▶ _YOUR ASSIGNMENT_
Transcribe each line of the material as it is, and drop any picture.

▶ _SUPPLIED MATERIAL_
+===+

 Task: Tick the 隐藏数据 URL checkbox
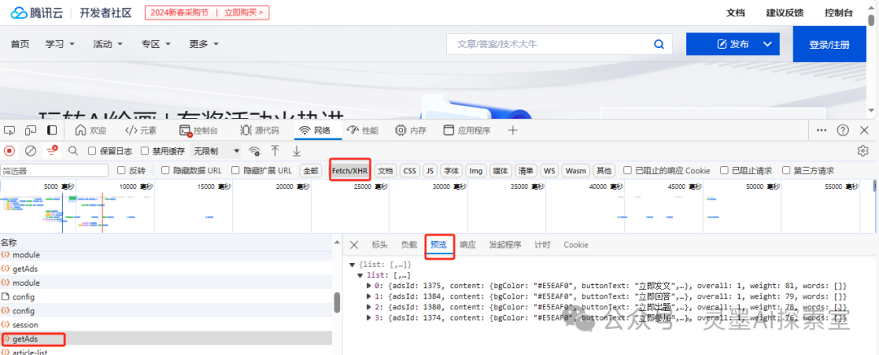[165, 171]
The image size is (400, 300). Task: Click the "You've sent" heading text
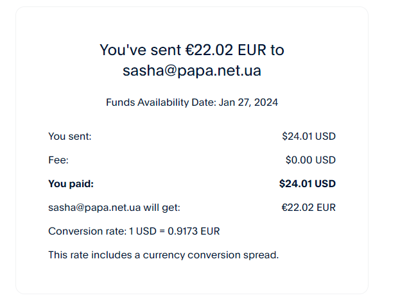point(136,50)
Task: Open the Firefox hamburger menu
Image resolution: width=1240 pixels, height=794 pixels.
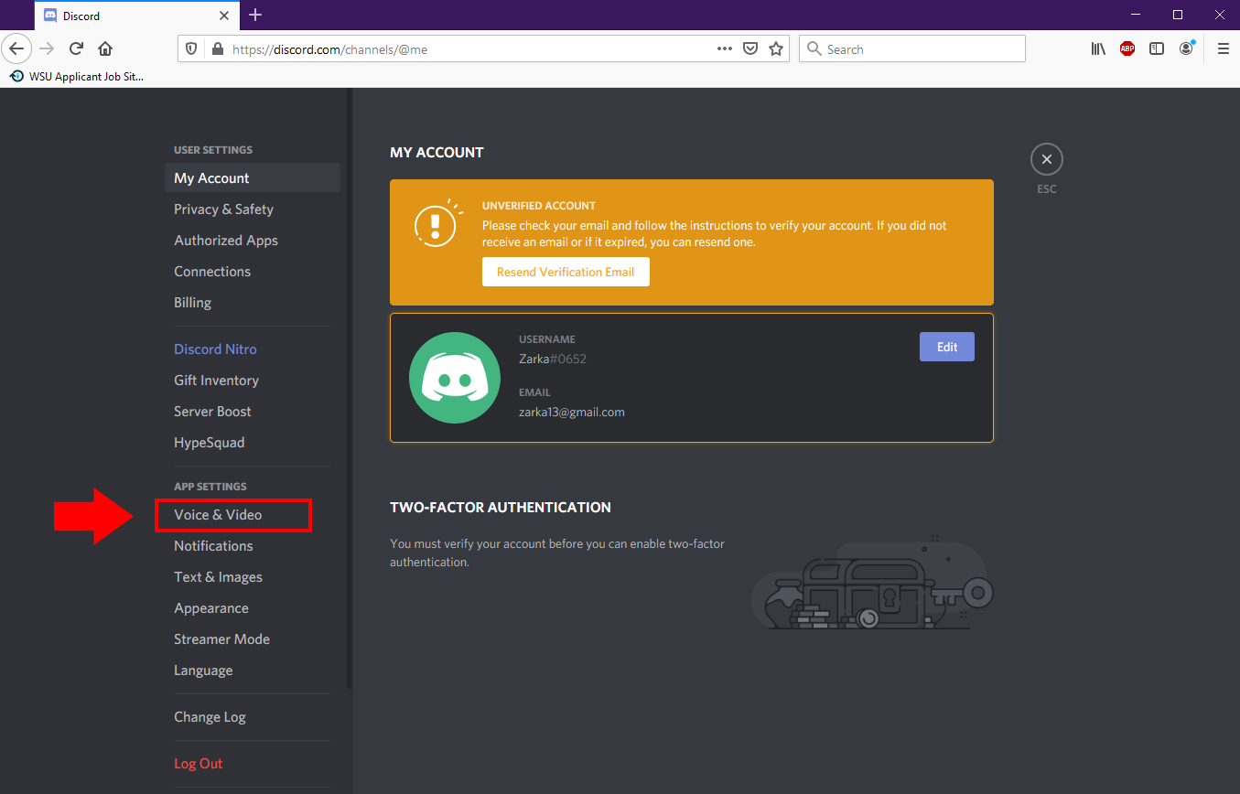Action: pyautogui.click(x=1224, y=48)
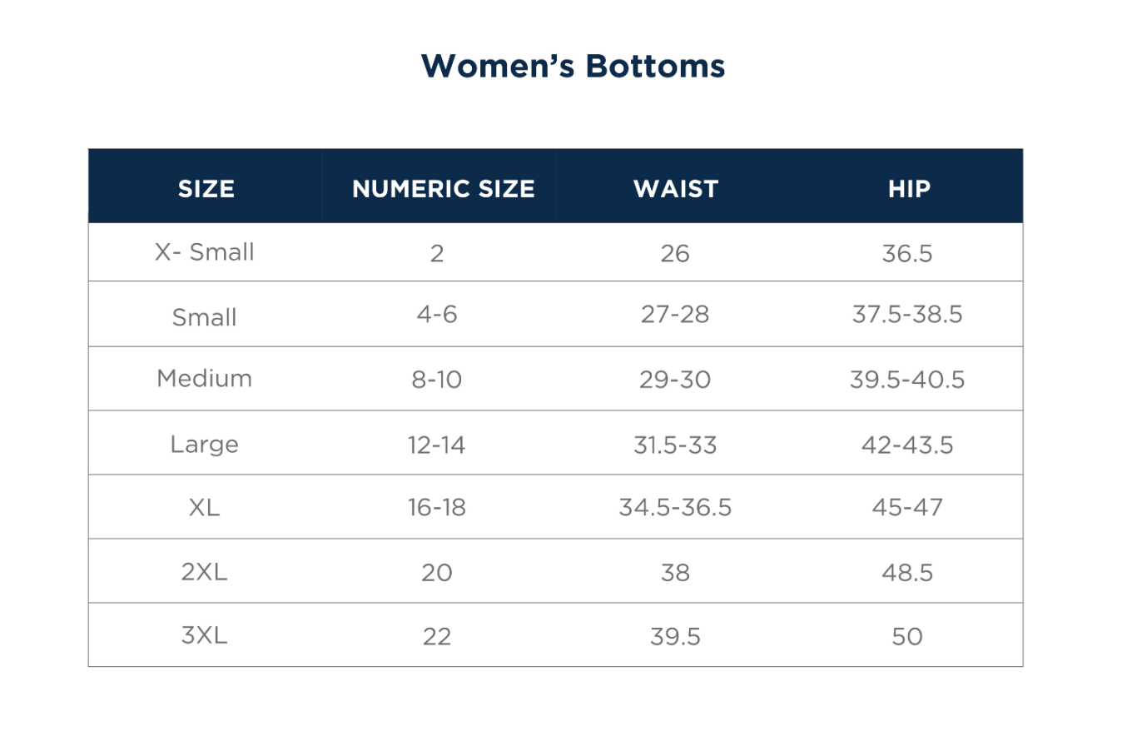Select the 2XL size label
This screenshot has width=1132, height=746.
pos(205,572)
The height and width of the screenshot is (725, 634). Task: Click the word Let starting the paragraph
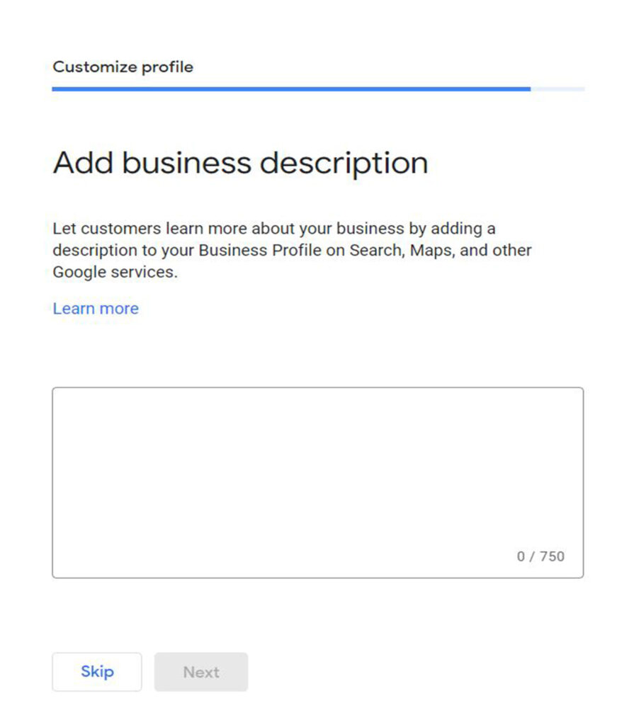point(64,229)
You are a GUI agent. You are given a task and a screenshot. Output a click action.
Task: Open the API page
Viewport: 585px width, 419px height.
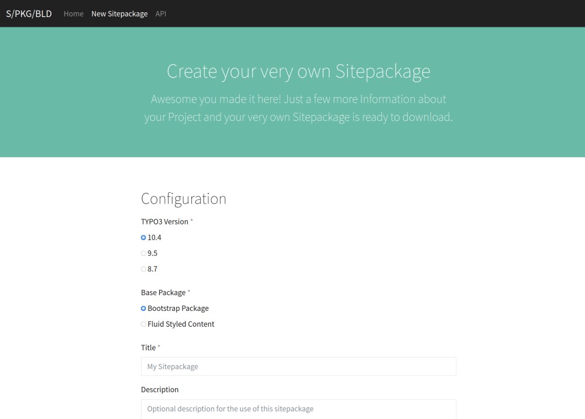click(x=161, y=13)
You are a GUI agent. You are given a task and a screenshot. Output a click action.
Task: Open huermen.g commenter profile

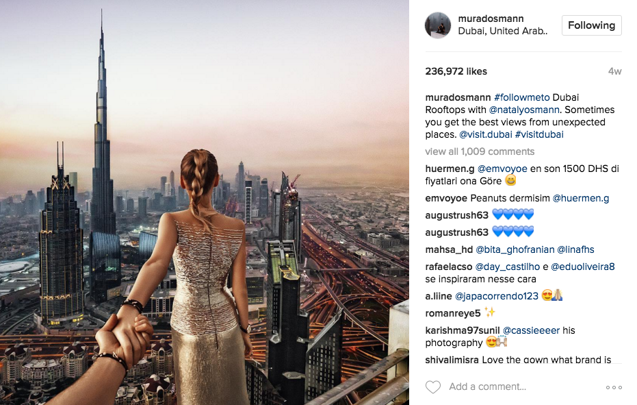[x=450, y=169]
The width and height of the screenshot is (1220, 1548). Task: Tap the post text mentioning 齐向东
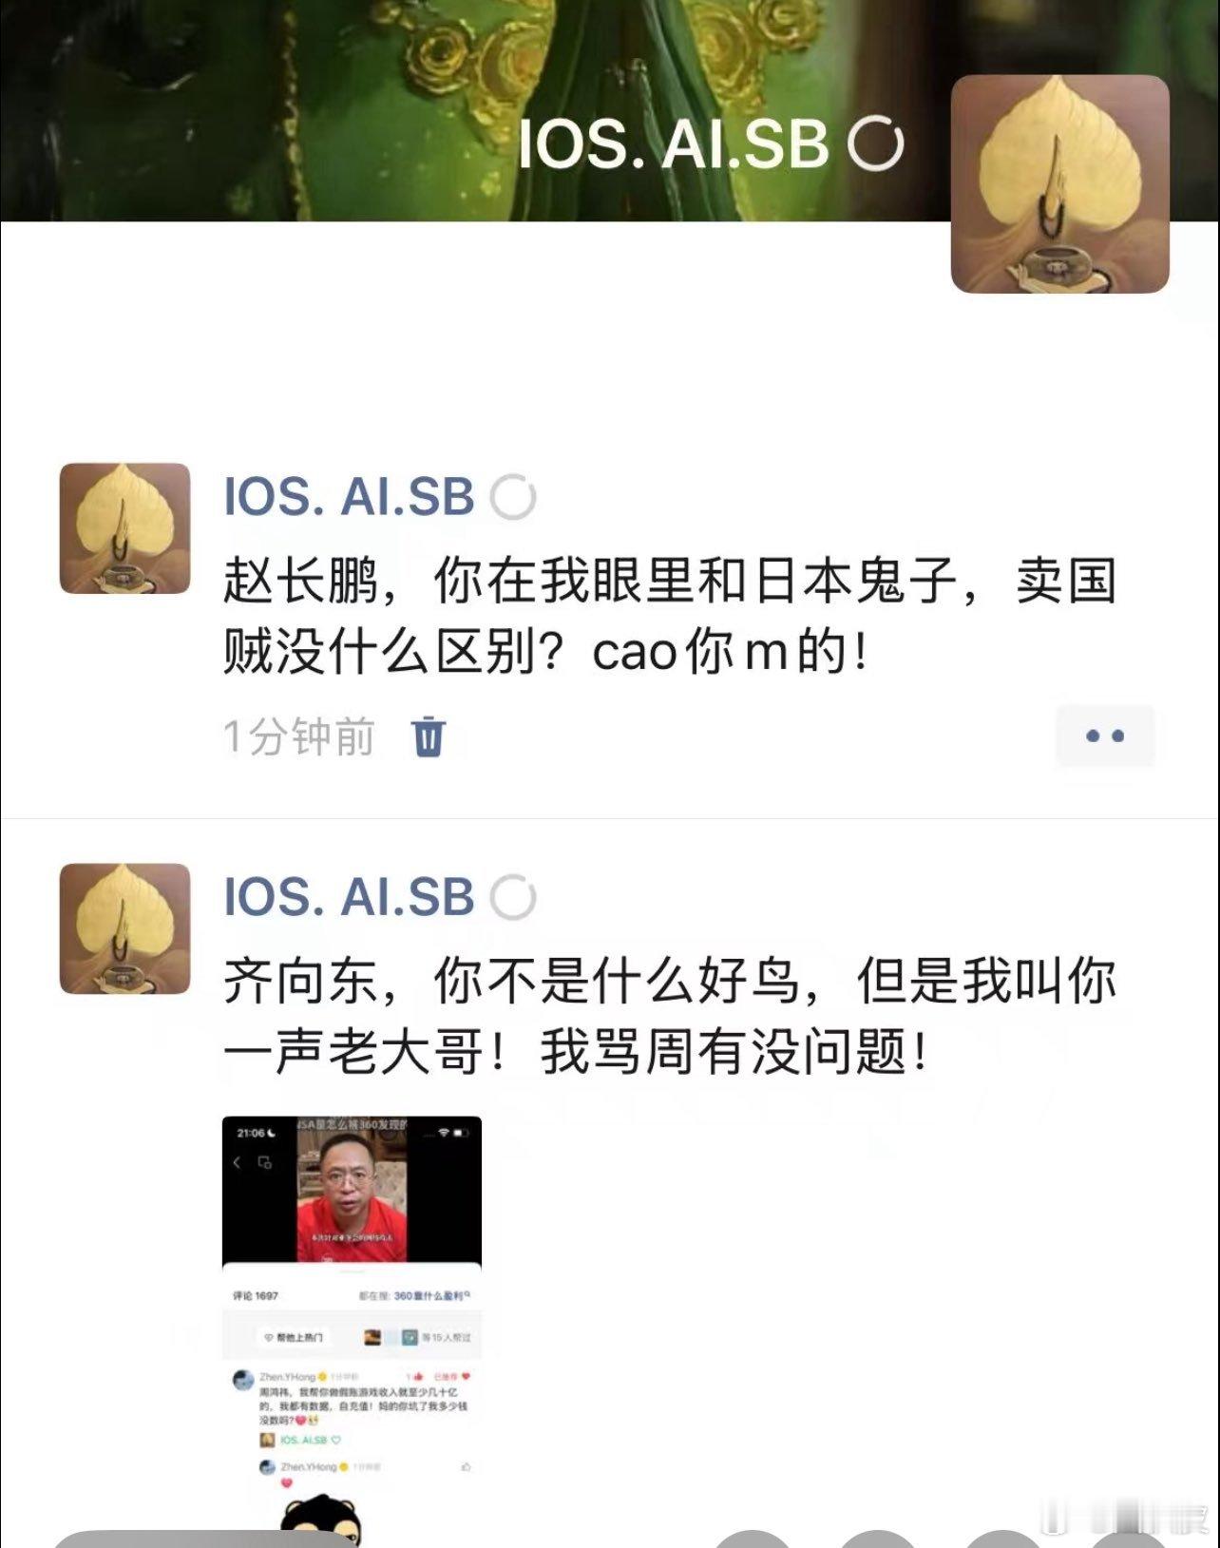(670, 1017)
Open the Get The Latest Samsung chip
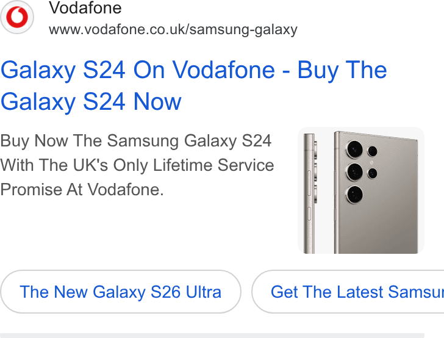 [x=348, y=292]
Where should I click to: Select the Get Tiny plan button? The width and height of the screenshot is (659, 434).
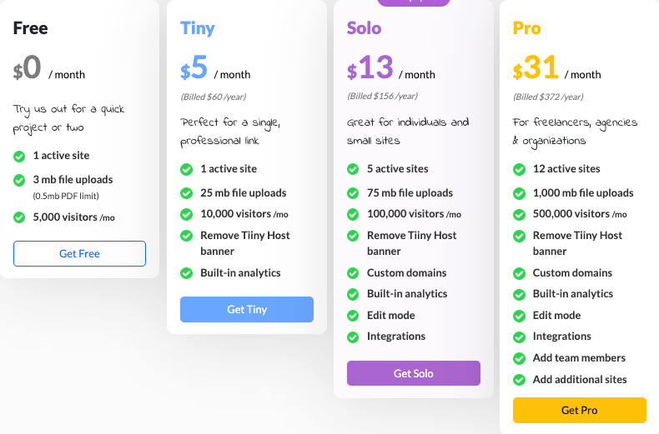(247, 309)
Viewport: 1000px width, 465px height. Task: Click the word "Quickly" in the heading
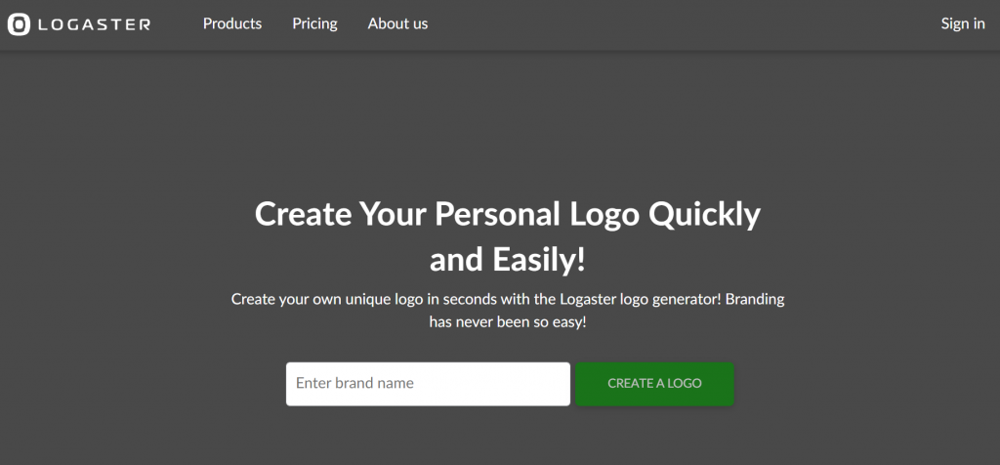click(x=704, y=214)
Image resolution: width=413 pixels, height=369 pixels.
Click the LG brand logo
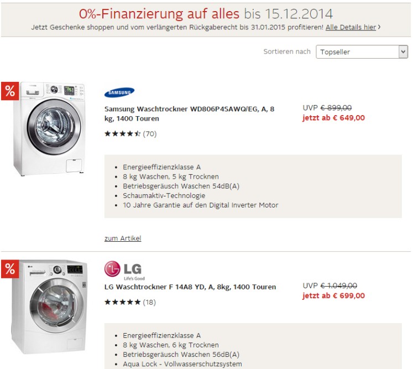point(124,270)
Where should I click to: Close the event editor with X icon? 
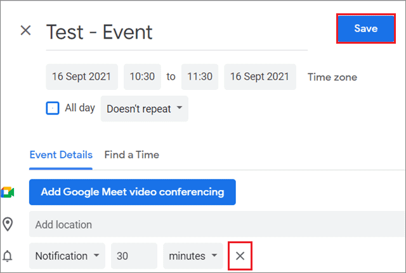point(25,30)
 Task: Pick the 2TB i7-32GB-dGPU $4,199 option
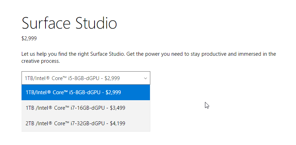[x=86, y=123]
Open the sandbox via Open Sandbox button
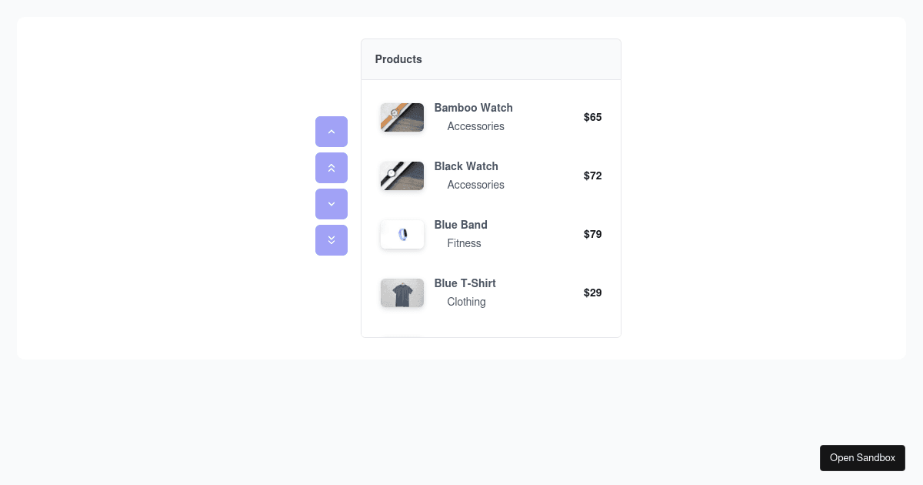The image size is (923, 485). point(862,457)
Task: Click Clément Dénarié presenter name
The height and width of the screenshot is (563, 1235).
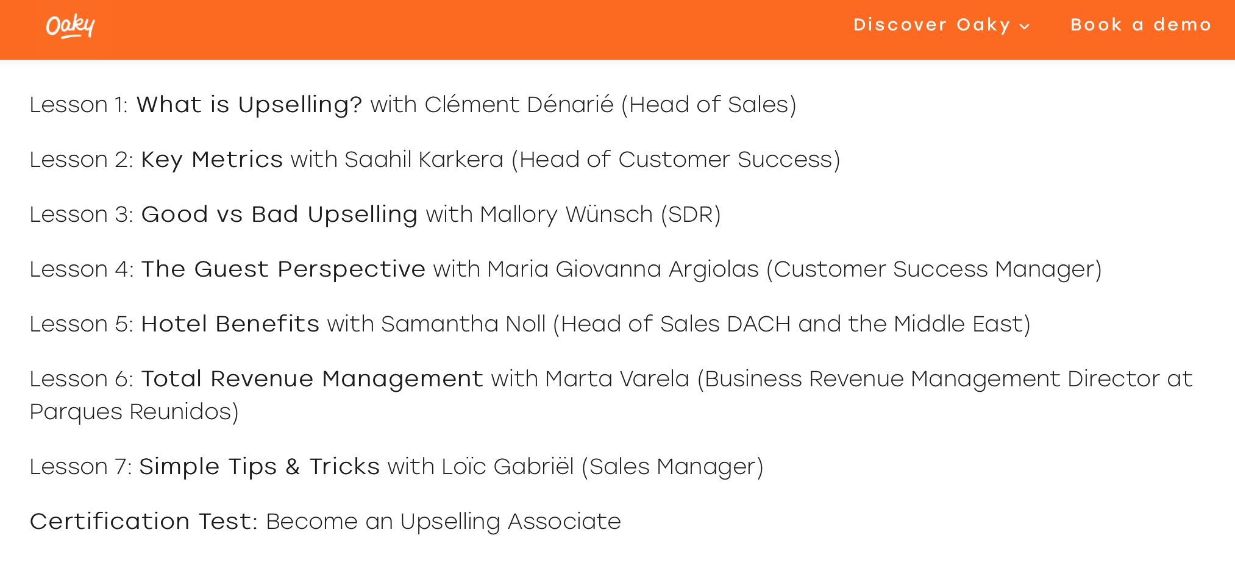Action: point(519,105)
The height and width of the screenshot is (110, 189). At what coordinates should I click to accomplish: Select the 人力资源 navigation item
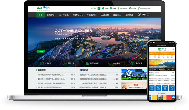click(105, 15)
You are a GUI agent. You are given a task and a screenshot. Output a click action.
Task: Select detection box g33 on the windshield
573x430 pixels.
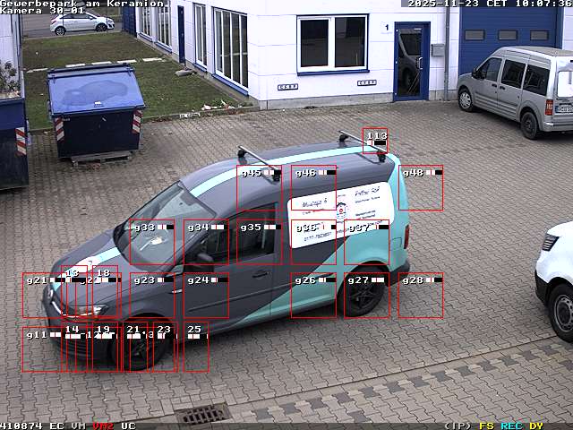point(151,242)
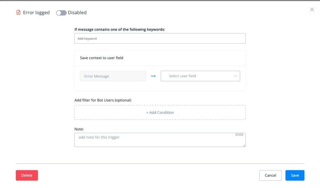This screenshot has height=188, width=320.
Task: Enable the trigger with the Disabled toggle
Action: (61, 13)
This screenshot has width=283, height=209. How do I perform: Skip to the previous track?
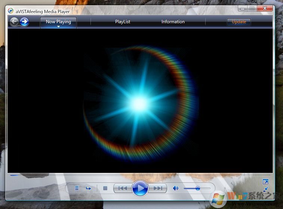(x=123, y=188)
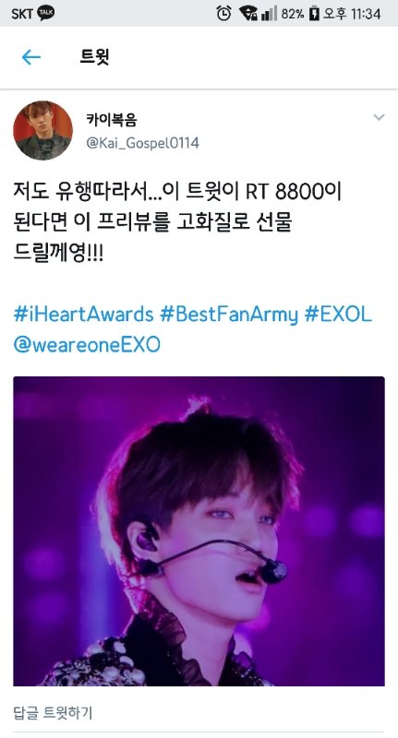Open the @Kai_Gospel0114 handle
The height and width of the screenshot is (738, 398).
click(143, 143)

+===+

▶ _ANSWER_
 Task: Tick the 隐藏数据 URL checkbox
[165, 171]
The image size is (400, 300). Task: Click the "You've sent" heading text
point(136,50)
Task: Open the Firefox hamburger menu
Image resolution: width=1240 pixels, height=794 pixels.
Action: pyautogui.click(x=1224, y=48)
Select the 2XL size label
This screenshot has width=1132, height=746.
pos(205,572)
The height and width of the screenshot is (725, 634). Task: Click the word Let starting the paragraph
point(64,229)
You are a GUI agent. You are given a task and a screenshot. Output a click action.
Task: Open the API page
Viewport: 585px width, 419px height.
click(x=161, y=13)
You are a GUI agent. You are given a task and a screenshot. Output a click action.
Task: Open huermen.g commenter profile

[x=450, y=169]
The width and height of the screenshot is (1220, 1548). Task: Tap the post text mentioning 齐向东
(670, 1017)
Open the Get The Latest Samsung chip
 [x=348, y=292]
Where should I click to: Select the Get Tiny plan button? The width and height of the screenshot is (659, 434).
(247, 309)
Viewport: 1000px width, 465px height. Task: Click the word "Quickly" in the heading
click(x=704, y=214)
Image resolution: width=413 pixels, height=369 pixels.
Click the LG brand logo
point(124,270)
Where should I click to: Close the event editor with X icon? 
point(25,30)
 Task: Pick the 2TB i7-32GB-dGPU $4,199 option
[x=86, y=123]
Open the sandbox via Open Sandbox button
The image size is (923, 485). point(862,457)
Task: Click Clément Dénarié presenter name
The height and width of the screenshot is (563, 1235).
Action: point(519,105)
The height and width of the screenshot is (110, 189). At what coordinates should I click to accomplish: Select the 人力资源 navigation item
click(105, 15)
You are a GUI agent. You are given a task and a screenshot. Output a click action.
Task: Select detection box g33 on the windshield
573x430 pixels.
point(151,242)
This screenshot has height=188, width=320.
Task: Enable the trigger with the Disabled toggle
Action: (61, 13)
This screenshot has width=283, height=209. How do I perform: Skip to the previous track?
(x=123, y=188)
Open the @Kai_Gospel0114 handle
The height and width of the screenshot is (738, 398).
click(143, 143)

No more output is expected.